### Текст для чтения:
----------------------------------------

Из всего сказанного вытекает, что основная определяющая черта произведения искусства, согласно потребности, для удовлетворения которой искусство существует, заключается в примирении непримиримых противоречий. Эта парадоксаль­ная, логически невозможная черта тем не менее присутствует в произведении, и не в самих знаках, его составляющих, а точнее - в ассоциациях, ими вызываемых. Произведение само по себе как будто бы не содержит ничего противоестественно­го - никакого примирения непримиримого. Наоборот, оно даже впечатляет преимущественно стройностью, целостностью. Но оно в то же время намекает на скрывающиеся за впечат­ляющей стройностью противоречия, которые не могут быть логически примирены, причем намекает фактами, бесспорно достоверными и минуя логику абстрактных понятий.

Л.Н.Толстой записал в дневнике: «Зачем несогласуемые противоречия во всех стремлениях человека? - думал я, чув­ствуя в то же время какое-то сладкое чувство красоты, на-

поднявшее мне душу. И в себе я чувствовал противоречие. Впрочем, все эти кажущиеся несогласуемьши стремления жизнь как-то странно по-своему соединяет их. И из всего этого выходит что-то такое неконченное, не то дурное, не то хорошее, за которое человек сам не знает, благодарить или жаловаться» (277, т.5, стр.198-199).

По главному своему назначению искусство занимается примирением именно этих противоречий. По выражению Геге­ля, оно «смягчает грозную трагическую судьбу и превращает ее в предмет наслаждения» (64, т.З, стр.283). А Рильке считал, «что тема и намерение всякого искусства заключаются в при­мирении индивидуума со Вселенной» (228, стр.56).

На противоречивость, всегда свойственную искусству, на­стойчиво указывает Ю.М.Лотман. В книге «Семиотика кино» он, в частности, пишет: «Итак, стремление кинематографа без остатка слиться с жизнью и желание выявить свою кинема­тографическую специфику, условность языка, утвердить суве­ренитет искусства в его собственной сфере - это враги, кото­рые постоянно нуждаются друг в друге. Как северный и юж­ный полюсы магнита, они не существуют друг без друга и составляют то поле структурного напряжения, в котором дви­жется реальная история кинематографа» (163, стр.28).

В примирении противоречий искусством обнаруживается универсальный принцип, который Нильс Бор записал в книге почетных посетителей в Дубне: «Противоположности не про­тиворечивы, а дополнительны» (12, стр.89).

----------------------------------------

### Исходные данные:
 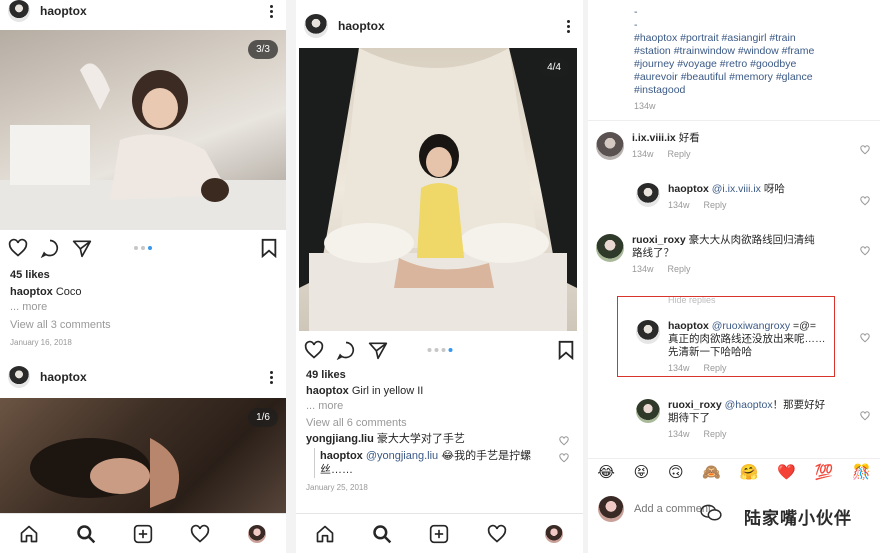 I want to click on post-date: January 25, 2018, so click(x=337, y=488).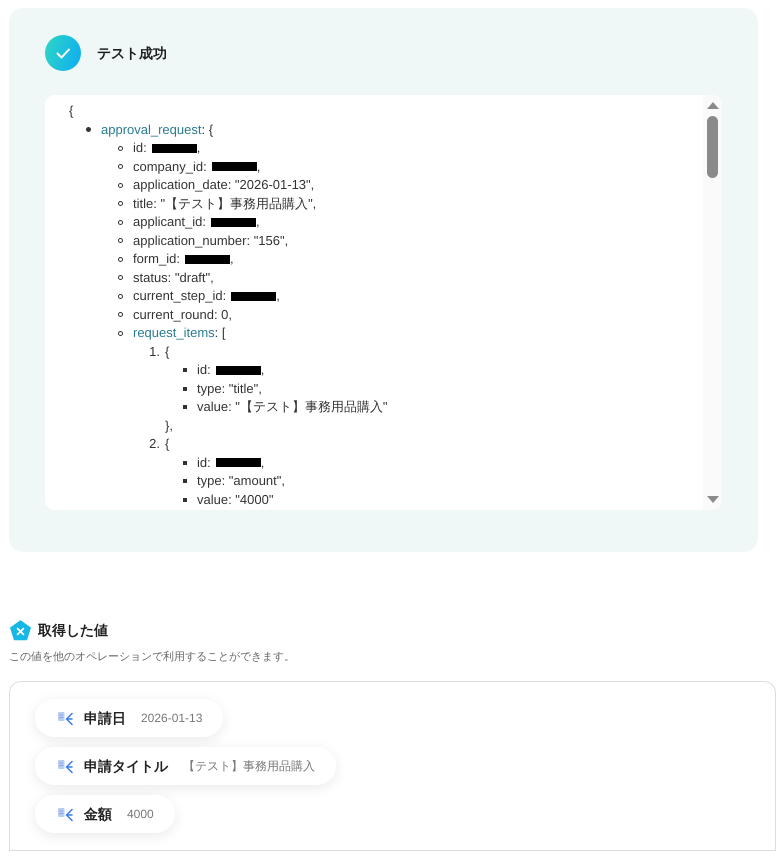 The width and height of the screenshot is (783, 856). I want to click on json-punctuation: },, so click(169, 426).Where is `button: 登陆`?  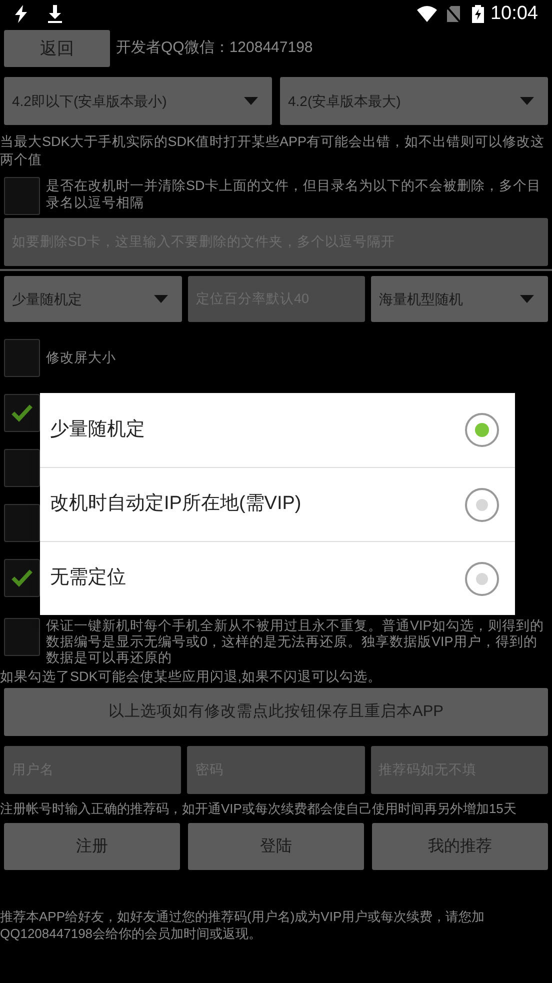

----------------------------------------

### Суть задания:
Обнови отрывок текста об искусстве между «Л.Н.Толстой записал в» и «(277, т.5, стр.198-199).» включительно и замени в нем «противоречие» на «раздвоенность».

### Решение задачи:
Л.Н.Толстой записал в дневнике: «Зачем несогласуемые противоречия во всех стремлениях человека? - думал я, чув­ствуя в то же время какое-то сладкое чувство красоты, на-

поднявшее мне душу. И в себе я чувствовал раздвоенность. Впрочем, все эти кажущиеся несогласуемьши стремления жизнь как-то странно по-своему соединяет их. И из всего этого выходит что-то такое неконченное, не то дурное, не то хорошее, за которое человек сам не знает, благодарить или жаловаться» (277, т.5, стр.198-199).